■ THE PROBLEM ■
Nothing but the lines from the start of the entries through the line containing "566x381 pixels." should appear in the answer, each given exactly.

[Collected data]

================================

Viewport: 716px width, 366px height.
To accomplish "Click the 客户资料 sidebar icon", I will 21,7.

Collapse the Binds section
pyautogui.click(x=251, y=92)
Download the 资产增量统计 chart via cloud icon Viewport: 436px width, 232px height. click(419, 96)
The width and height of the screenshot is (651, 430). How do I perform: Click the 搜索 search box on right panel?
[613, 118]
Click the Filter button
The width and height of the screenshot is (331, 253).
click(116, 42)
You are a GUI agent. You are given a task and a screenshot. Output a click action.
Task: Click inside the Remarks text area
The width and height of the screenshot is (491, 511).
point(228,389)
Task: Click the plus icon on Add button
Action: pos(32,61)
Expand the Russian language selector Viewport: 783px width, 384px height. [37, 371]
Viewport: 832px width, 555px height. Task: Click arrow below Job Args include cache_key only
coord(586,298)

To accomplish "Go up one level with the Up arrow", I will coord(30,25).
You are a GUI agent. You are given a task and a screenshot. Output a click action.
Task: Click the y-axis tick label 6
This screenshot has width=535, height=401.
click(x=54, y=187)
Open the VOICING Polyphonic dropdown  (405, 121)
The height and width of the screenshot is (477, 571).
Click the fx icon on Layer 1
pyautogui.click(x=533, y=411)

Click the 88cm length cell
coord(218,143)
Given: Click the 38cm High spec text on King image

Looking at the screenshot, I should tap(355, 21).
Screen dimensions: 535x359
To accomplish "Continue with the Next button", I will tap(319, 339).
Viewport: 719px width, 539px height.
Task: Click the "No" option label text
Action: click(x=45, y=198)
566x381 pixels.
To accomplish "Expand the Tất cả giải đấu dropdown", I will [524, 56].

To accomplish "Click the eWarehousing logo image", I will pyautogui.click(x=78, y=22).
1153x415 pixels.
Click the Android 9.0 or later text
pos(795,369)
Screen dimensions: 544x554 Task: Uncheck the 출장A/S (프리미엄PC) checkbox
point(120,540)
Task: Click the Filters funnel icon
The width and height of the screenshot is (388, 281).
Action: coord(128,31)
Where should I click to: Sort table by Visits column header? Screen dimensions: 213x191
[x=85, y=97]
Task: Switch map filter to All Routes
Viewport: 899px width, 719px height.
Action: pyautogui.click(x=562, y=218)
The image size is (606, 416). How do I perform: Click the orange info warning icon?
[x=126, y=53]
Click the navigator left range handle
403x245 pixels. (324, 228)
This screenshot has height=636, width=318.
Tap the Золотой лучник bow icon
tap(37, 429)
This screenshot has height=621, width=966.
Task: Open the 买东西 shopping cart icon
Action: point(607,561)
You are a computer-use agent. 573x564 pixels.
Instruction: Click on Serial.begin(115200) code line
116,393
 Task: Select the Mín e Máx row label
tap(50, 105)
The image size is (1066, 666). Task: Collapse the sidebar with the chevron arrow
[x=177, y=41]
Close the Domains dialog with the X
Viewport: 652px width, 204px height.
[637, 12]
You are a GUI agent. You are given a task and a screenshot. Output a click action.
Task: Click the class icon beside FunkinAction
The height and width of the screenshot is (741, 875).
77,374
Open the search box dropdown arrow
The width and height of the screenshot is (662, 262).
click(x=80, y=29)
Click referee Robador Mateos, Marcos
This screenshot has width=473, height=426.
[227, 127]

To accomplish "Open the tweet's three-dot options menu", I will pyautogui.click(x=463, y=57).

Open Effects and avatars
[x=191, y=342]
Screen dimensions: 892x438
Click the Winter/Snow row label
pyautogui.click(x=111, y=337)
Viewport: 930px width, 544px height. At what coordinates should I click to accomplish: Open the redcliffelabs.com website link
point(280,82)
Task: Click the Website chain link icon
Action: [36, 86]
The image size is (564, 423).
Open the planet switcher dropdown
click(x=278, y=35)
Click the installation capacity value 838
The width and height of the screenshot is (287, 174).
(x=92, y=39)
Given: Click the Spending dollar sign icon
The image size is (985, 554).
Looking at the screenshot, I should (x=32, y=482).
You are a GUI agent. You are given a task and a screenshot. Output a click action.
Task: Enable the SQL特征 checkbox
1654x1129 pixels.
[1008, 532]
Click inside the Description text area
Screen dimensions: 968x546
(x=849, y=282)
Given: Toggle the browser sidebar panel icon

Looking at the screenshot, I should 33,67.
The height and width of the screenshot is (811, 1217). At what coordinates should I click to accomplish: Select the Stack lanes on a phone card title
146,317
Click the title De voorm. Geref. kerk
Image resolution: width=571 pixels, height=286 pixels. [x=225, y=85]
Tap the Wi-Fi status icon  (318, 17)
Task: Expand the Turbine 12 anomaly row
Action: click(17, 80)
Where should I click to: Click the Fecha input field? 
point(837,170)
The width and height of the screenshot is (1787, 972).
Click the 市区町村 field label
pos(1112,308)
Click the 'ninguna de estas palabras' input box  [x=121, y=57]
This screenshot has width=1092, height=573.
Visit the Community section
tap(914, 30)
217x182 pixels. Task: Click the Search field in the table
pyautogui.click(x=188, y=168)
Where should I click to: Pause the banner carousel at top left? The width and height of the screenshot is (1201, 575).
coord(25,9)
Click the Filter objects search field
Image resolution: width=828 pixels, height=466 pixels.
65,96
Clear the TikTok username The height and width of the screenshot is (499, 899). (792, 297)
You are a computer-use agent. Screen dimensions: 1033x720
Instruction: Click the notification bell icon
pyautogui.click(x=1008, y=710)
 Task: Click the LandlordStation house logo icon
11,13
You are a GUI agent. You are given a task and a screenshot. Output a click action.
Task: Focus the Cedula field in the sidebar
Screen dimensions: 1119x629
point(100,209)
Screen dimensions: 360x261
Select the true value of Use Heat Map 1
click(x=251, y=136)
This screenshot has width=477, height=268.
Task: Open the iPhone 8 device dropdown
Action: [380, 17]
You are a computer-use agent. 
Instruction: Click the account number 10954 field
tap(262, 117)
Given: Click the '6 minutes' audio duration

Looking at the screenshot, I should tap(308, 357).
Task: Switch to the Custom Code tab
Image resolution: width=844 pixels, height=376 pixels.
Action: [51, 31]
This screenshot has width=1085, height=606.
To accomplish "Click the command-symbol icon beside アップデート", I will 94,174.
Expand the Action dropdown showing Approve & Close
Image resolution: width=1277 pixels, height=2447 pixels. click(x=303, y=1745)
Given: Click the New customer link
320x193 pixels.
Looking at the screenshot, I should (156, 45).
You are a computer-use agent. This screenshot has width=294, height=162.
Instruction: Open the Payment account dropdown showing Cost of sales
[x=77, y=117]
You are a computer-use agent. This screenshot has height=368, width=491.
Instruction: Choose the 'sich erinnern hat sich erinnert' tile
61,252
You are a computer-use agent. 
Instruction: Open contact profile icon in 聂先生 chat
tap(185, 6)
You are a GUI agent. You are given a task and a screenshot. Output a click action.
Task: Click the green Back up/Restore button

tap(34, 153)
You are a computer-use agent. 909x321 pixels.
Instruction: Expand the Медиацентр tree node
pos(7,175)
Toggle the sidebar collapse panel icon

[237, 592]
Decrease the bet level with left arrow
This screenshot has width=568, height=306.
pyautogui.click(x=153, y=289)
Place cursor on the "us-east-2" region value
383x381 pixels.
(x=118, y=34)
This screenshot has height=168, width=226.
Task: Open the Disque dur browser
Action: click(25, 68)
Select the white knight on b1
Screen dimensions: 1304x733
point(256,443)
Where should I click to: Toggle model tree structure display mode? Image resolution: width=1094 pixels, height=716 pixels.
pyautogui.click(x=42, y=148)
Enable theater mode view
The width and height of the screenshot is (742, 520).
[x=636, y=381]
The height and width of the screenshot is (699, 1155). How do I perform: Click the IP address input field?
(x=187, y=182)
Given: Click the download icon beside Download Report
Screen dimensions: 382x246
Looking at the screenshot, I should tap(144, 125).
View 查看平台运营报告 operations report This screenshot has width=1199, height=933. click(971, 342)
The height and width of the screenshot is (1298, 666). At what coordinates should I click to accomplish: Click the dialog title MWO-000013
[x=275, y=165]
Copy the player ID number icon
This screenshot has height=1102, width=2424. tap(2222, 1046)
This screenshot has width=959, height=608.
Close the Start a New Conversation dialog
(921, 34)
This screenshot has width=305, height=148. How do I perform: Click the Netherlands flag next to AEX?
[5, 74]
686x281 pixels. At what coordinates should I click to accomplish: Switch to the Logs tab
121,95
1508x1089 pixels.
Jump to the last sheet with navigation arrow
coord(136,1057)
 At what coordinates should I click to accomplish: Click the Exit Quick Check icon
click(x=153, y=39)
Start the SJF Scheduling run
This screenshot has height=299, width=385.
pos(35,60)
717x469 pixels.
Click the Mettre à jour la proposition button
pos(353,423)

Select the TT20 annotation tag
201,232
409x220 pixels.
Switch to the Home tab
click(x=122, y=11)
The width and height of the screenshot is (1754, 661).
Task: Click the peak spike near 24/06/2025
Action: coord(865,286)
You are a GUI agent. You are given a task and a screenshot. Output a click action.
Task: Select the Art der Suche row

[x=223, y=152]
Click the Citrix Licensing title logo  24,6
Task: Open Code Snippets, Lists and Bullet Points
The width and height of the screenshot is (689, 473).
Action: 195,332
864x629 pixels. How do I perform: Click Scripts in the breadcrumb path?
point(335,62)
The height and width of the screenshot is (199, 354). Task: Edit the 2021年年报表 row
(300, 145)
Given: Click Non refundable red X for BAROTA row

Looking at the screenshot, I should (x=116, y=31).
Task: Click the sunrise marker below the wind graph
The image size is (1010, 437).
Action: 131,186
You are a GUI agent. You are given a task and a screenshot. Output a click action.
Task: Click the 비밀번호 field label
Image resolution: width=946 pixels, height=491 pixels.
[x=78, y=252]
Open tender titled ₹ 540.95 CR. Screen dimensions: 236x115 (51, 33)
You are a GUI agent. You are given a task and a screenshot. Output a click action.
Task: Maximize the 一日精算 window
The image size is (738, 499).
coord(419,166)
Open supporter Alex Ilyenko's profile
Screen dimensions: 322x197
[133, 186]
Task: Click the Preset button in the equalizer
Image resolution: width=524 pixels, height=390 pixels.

================================

■ SOLUTION TO THE EXERCISE ■
Viewport: 716px width, 366px height.
To accomplish "Click the 客户资料 sidebar icon", I will 21,7.

Collapse the Binds section
pyautogui.click(x=251, y=92)
Download the 资产增量统计 chart via cloud icon Viewport: 436px width, 232px height. click(419, 96)
The width and height of the screenshot is (651, 430). How do I perform: Click the 搜索 search box on right panel?
[613, 118]
Click the Filter button
The width and height of the screenshot is (331, 253).
click(116, 42)
You are a GUI agent. You are given a task and a screenshot. Output a click action.
Task: Click inside the Remarks text area
The width and height of the screenshot is (491, 511).
point(228,389)
Task: Click the plus icon on Add button
Action: pos(32,61)
Expand the Russian language selector Viewport: 783px width, 384px height. [37, 371]
Viewport: 832px width, 555px height. Task: Click arrow below Job Args include cache_key only
coord(586,298)

To accomplish "Go up one level with the Up arrow", I will coord(30,25).
You are a GUI agent. You are given a task and a screenshot. Output a click action.
Task: Click the y-axis tick label 6
This screenshot has width=535, height=401.
click(x=54, y=187)
Open the VOICING Polyphonic dropdown  (405, 121)
The height and width of the screenshot is (477, 571).
Click the fx icon on Layer 1
pyautogui.click(x=533, y=411)

Click the 88cm length cell
coord(218,143)
Given: Click the 38cm High spec text on King image

Looking at the screenshot, I should tap(355, 21).
Screen dimensions: 535x359
To accomplish "Continue with the Next button", I will tap(319, 339).
Viewport: 719px width, 539px height.
Task: Click the "No" option label text
Action: click(x=45, y=198)
566x381 pixels.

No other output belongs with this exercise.